Construção da Ferrovia de Integração Oeste-Leste (Fiol), que ligará o porto de Ilhéus, na Bahia, à BR-153 (Rodovia Belém-Brasília), ganhou novo fôlego com o leilão vencido pela empresa que opera a maior mina de ferro da região.
Além de escoar 18 milhões de toneladas de minério, a ferrovia terá capacidade para transportar outros 42 milhões de carga – potencialmente os grãos produzidos na região do Matopiba, principal fronteira agrícola do Cerrado brasileiro.
No município de Caetité, sede da mina Pedra de Ferro e ponto de partida do trecho da ferrovia a ser operado pela mineradora, moradores relatam casas avariadas por explosões, danos ao meio ambiente e descumprimento dos compromissos com a comunidade.
Moradores temem a invasão do agronegócio em terras ainda não tituladas e também os riscos decorrentes da construção de uma barragem de rejeitos de mineração que terá o dobro da capacidade da que se rompeu em Mariana (MG); por pressão das comunidades, a mineradora está revendo o projeto.
Faz oito anos que aconteceu: Elicarlos Ferreira da Silva e sua família voltavam de uma visita à cidade de Caetité, no meio da tarde, quando foram abordados pelos trabalhadores responsáveis pelas obras da Ferrovia de Integração Oeste-Leste (Fiol) nas proximidades da comunidade onde ele nasceu e vive até hoje.
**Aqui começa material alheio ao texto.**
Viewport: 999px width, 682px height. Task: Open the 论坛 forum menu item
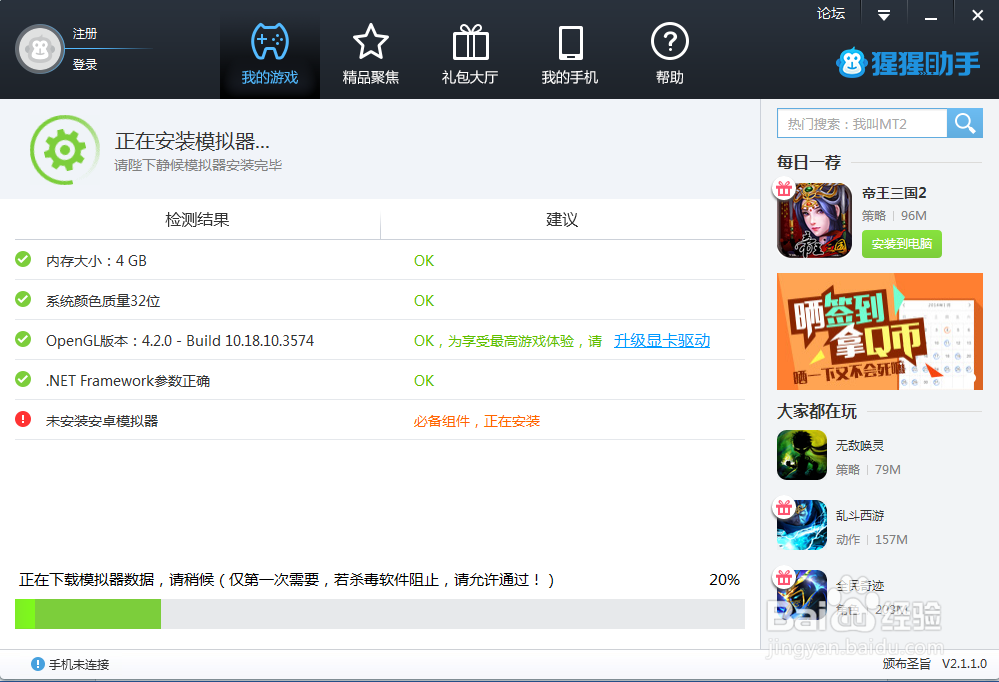830,14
Aconteceria mais uma detonação de explosivos, para o “desmonte das rochas”, como se diz no jargão técnico, e, por isso, a família deveria esperar ali.
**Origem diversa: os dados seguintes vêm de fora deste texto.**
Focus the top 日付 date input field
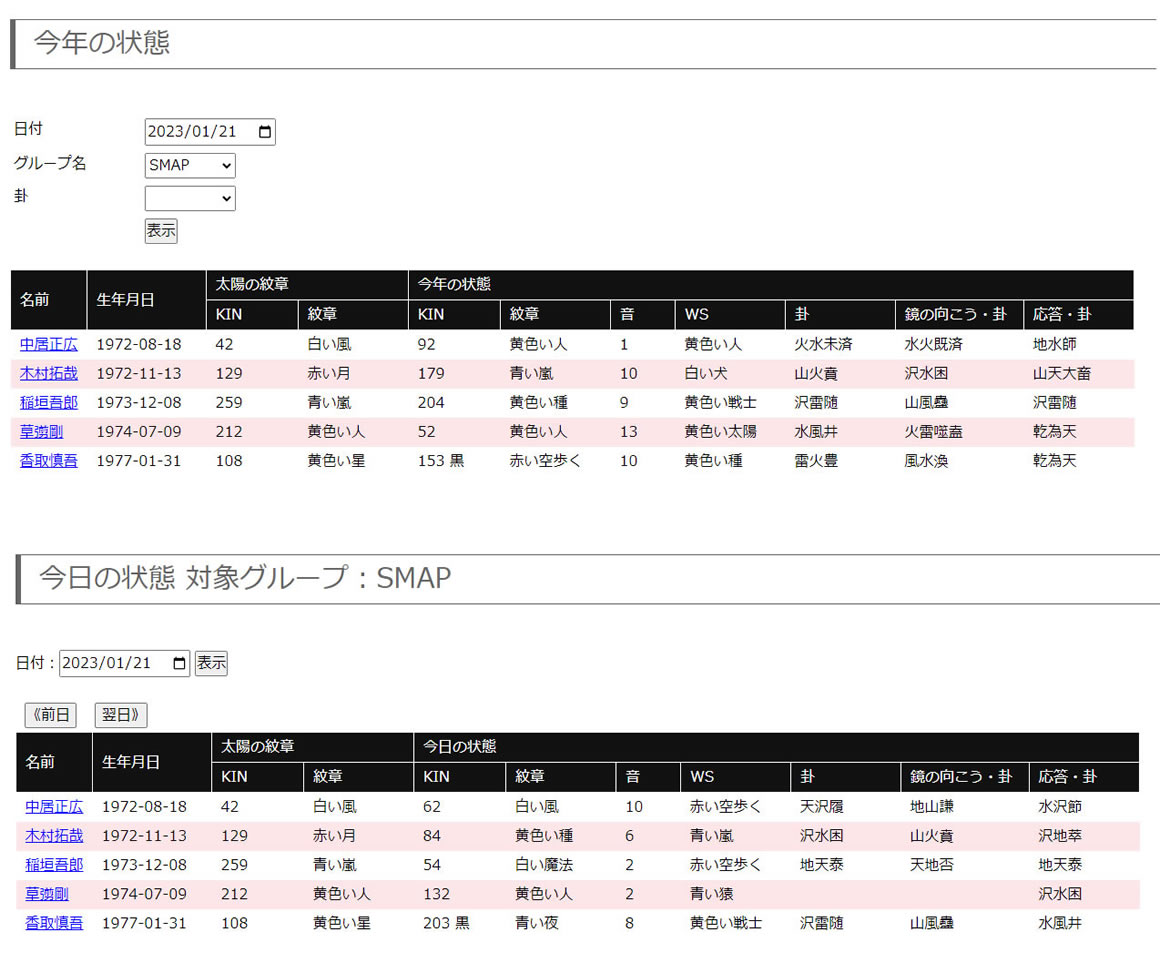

Autorizados a seguir para sua casa, no povoado de Serragem, distrito de Brejinho das Ametistas, tiveram uma enorme surpresa ao chegar. “Quando a gente chegou aqui foi muito terrível, pessoal ficou todo chorando. A gente ficou sem saber o que fazer. Quebrou essa parede, o telhado [também ficou] todo quebrado, tinha bastante pedra que caiu dentro da casa também, a gente ficou bem constrangido”, conta ele.
Para completar o susto, no meio da sala, estava uma enorme pedra, que atravessara a parede, deixando um buraco de tamanho semelhante ao da janela. Até hoje a família mantém a rocha no lugar, como um lembrete para os cinco moradores da dívida que a companhia estatal Valec Engenharia, Construções e Ferrovias S.A. nunca saldou com a família. “Está com sete anos que eu coloquei o caso na Justiça e até hoje não resolveram”, lamenta Elicarlos.
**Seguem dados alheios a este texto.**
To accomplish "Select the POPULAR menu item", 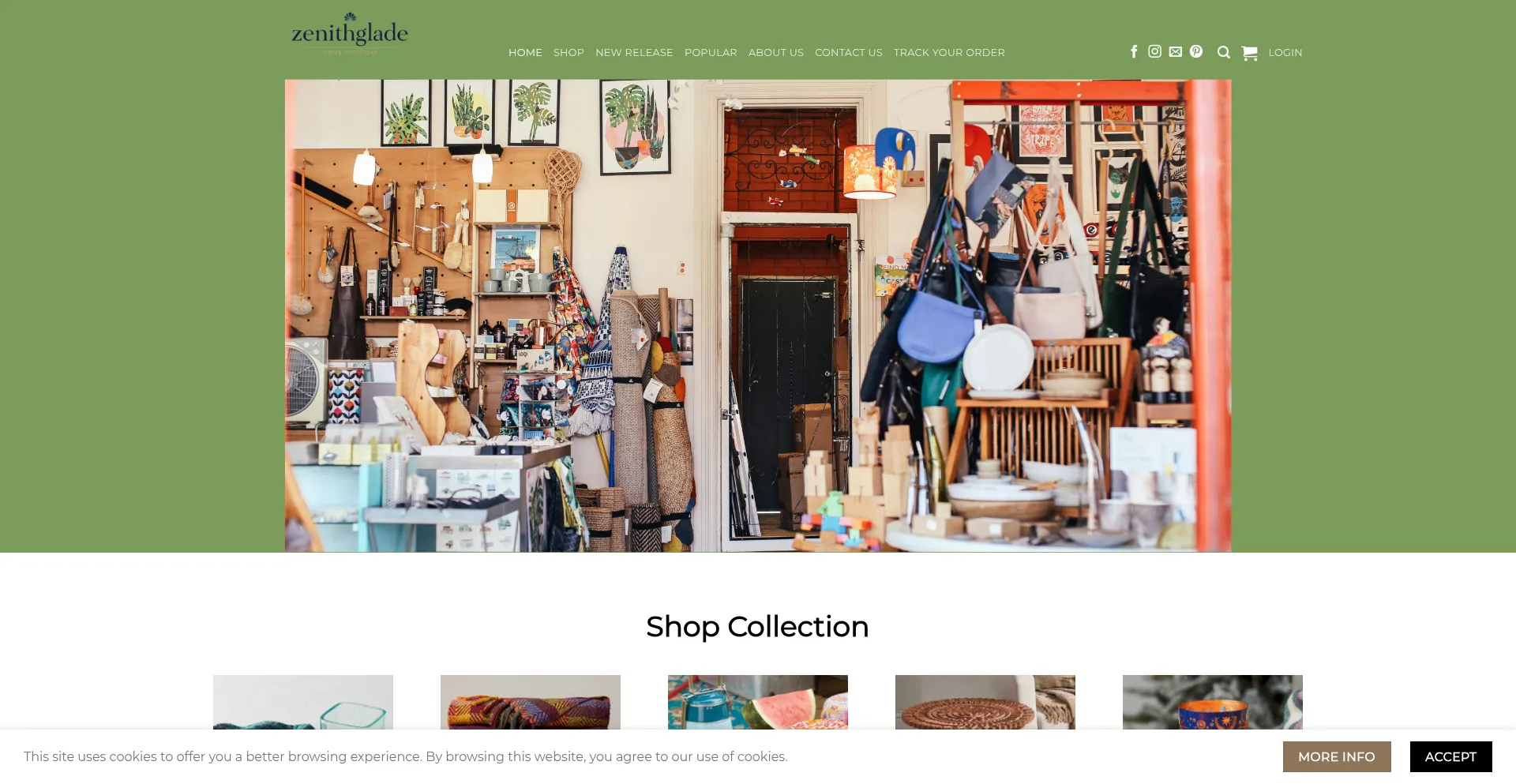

Não era a primeira vez que a família vivia algo assim. Dez meses antes, segundo ele conta, outra detonação havia danificado o telhado. A empresa contratada pela Valec para realizar as obras encarregou-se de realizar os reparos na casa de Elicarlos, segundo ele. “No dia da [nova] detonação eles falaram que a firma ia indenizar a casa, dar outra casa pra gente. Oito dias depois falaram que iam reformar, só que eu não aceitei”, relata o agricultor. “Eles falaram que a estrutura da casa estava ruim”, explica. “A casa foi muito abalada.”
O caso de Elicarlos não é único – por toda a região sudoeste da Bahia, entre os municípios de Bom Jesus da Lapa e Caetité, são constantes as queixas sobre as obras da Fiol entre moradores dos pequenos povoados de agricultores e comunidades remanescentes de quilombos. Os trabalhos de construção da ferrovia que ligará o porto de llhéus, na Bahia, à BR-153 (Rodovia Belém-Brasília), na altura de Tocantins, começaram em 2011 e seguiram a passos lentos nos anos seguintes. Mesmo assim, deixaram um rastro de reclamações.
“A Fiol seguiu destruindo áreas de importância em vegetação e de recarga hídrica, destruindo as áreas de produção econômica camponesa, provocando transtornos na vida cotidiana das comunidades a partir de interrupção de vias, deslocamentos e outras contradições. Não houve processo de consultas, debates públicos que levassem ao conhecimento da população os seus inúmeros impactos e contradições”, sintetiza José Beniezio da Silva, agente da Comissão Pastoral da Terra (CPT), órgão da Igreja Católica que dá assistência aos agricultores da região. “Apesar das denúncias e provas concretas do conjunto de violações, as populações seguem desamparadas pelo Estado e sem nenhuma perspectiva de ressarcimento para os inúmeros crimes praticados. Em síntese, o desenvolvimento das obras da Fiol é um traçado de injustiça e desumanidade.”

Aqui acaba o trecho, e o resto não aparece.